Assistée sur l'audience par Me Sandra DOS SANTOS, avocat au barreau de PARIS, toque : B0988
SCI TIGER Société Civile Immobilière SCI TIGER immatriculée au RCS sous le numéro 520 807 256, dont le siège social est sis 45 rue Saint Honoré à 75001 PARIS agissant poursuites et diligences en la personne de son Gérant domicilié en cette qualité audit siège No SIRET : 520 80 7 2 56
ayant son siège au 45 rue Saint Honoré-75001 PARIS
Représentée par Me Frédéric BURET, avocat au barreau de PARIS, toque : D1998
Assistée sur l'audience par Me Sandra DOS SANTOS, avocat au barreau de PARIS, toque : B0988
INTIMÉS
Monsieur Kevin Y... associé du cabinet Grant Thornton UK LLP, mandataire liquidateur judiciaire, agissant en qualité de liquidateur judiciaire ou syndic de Gerardus Petrus Paulus X...
demeurant ...
Représenté et assisté sur l'audience par Me Stéphane BONIFASSI de l'ASSOCIATION LEBRAY et Associés, avocat au barreau de PARIS, toque : R189
SA BANQUE PATRIMOINE ET IMMOBILIER prise en la personne de ses représentants légaux No SIRET : 381 804 905
ayant son siège au 8 rue du général Foy-75008 PARIS
Représentée par Me Armand BOUKRIS de la SELEURL CABINET BOUKRIS, avocat au barreau de PARIS, toque : B0274
Assistée sur l'audience par Me Marc DUCRAY, avocat au barreau de NICE
COMPOSITION DE LA COUR :
L'affaire a été débattue le 24 Mars 2016, en audience publique, devant la Cour composée de :
Madame Chantal SARDA, Présidente de chambre
Mme Christine BARBEROT, Conseillère
M. Fabrice VERT, Conseiller
qui en ont délibéré
Greffier lors des débats : Monsieur Christophe DECAIX
ARRÊT : CONTRADICTOIRE
-rendu par mise à disposition au greffe de la Cour, les parties en ayant été préalablement avisées dans les conditions prévues au deuxième alinéa de l'article 450 du code de procédure civile.

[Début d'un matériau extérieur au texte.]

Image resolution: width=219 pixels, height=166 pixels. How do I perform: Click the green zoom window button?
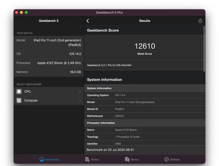point(26,13)
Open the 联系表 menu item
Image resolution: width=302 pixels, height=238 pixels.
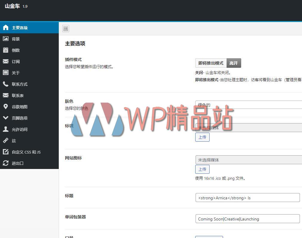coord(18,95)
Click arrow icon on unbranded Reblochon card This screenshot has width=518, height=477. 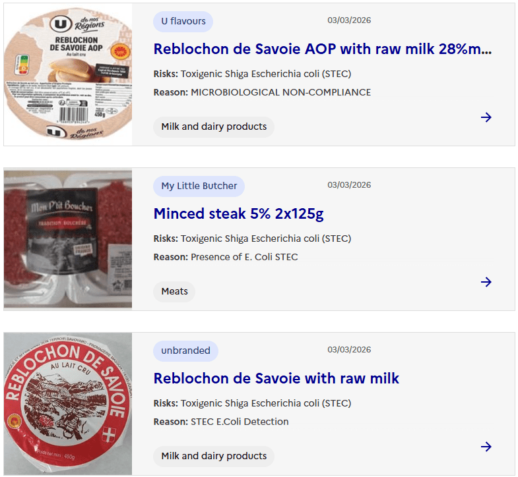coord(486,447)
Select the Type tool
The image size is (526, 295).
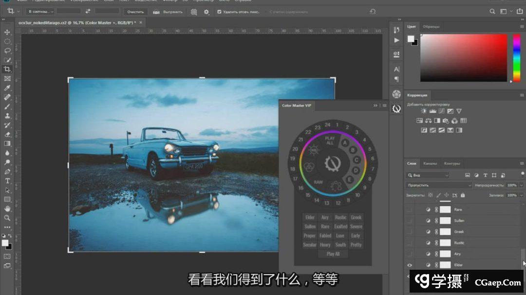click(7, 181)
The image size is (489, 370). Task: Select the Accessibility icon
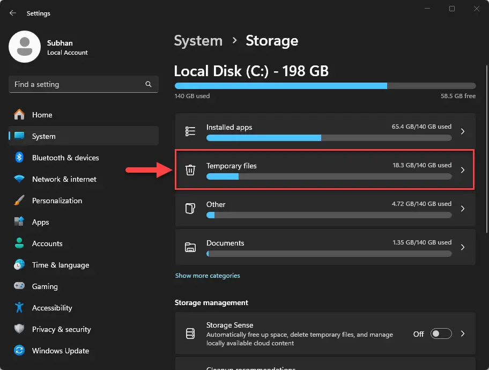point(24,307)
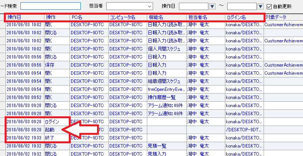The image size is (303, 156).
Task: Select the frmOpenEntryEve function cell
Action: 166,89
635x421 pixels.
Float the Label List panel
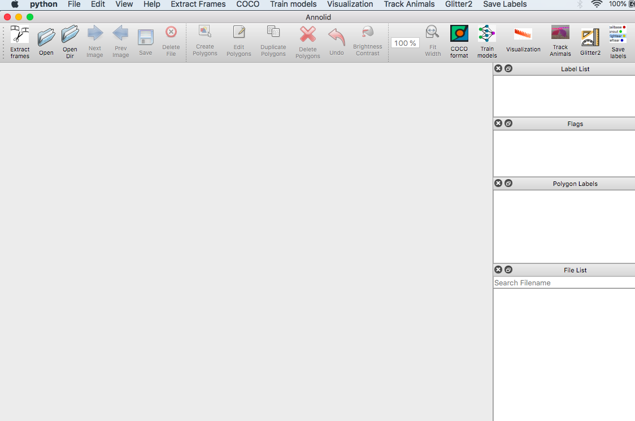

- signé par Madame Chantal SARDA, Présidente, et par Monsieur Christophe DECAIX, greffier auquel la minute de la décision à été remise par le magistrat signataire.
*
* *
Par acte du 12 décembre 2011, M. Kevin Y..., associé du cabinet Grant Z..., ès qualités de syndic du patrimoine de M. Gerardus X..., fonction à laquelle il a été nommé par ordonnance du 1er juillet 2011 du Tribunal du Comté de Croydon (Royaume-Uni), à la suite du jugement de cette même juridiction du 10 mai 2011 ayant déclaré l'intéressé en faillite, a assigné M. X..., sa soeur, Mme Catharina X... et la SCI Tiger que les consorts X... avaient constituée entre eux, pour que fussent déclarées inopposables à la masse de la faillite, deux hypothèques conventionnelles inscrites le 22 août 2008 par M. X... au profit de sa soeur sur les appartements de M. X..., sis..., 1er arrondissement, et 9 rue Henri Savornin à Lourmarin (84), ainsi que la vente de ces mêmes biens au profit de la société Tiger les 15 et 24 mars 2010 aux prix respectifs de 395 000 € et de 790 000 €. La Banque Patrimoine et immobilier (BPI), qui avait financé l'achat de ces biens par M. X..., est intervenue volontairement à l'instance.
C'est dans ces conditions que, par jugement du 18 mars 2014, le Tribunal de grande instance de Paris a :
- rejeté la demande tendant à écarter des débats les pièces no 6, 19, 28, 30 et 36 de M. Y..., ès qualités,
- déclaré recevable l'action de M. Y..., ès qualités,
- jugé que les deux hypothèques et les deux ventes étaient inopposables à M. Y..., ès qualités, dans la limite des sommes restant dues aux créanciers,
- débouté M. Y..., ès qualités, du surplus de ses demandes,
- débouté les consorts X... et la société Tiger de leurs demandes,
- condamné M. X... à payer à M. Y..., ès qualités, la somme de 10 000 € en vertu de l'article 700 du Code de Procédure Civile.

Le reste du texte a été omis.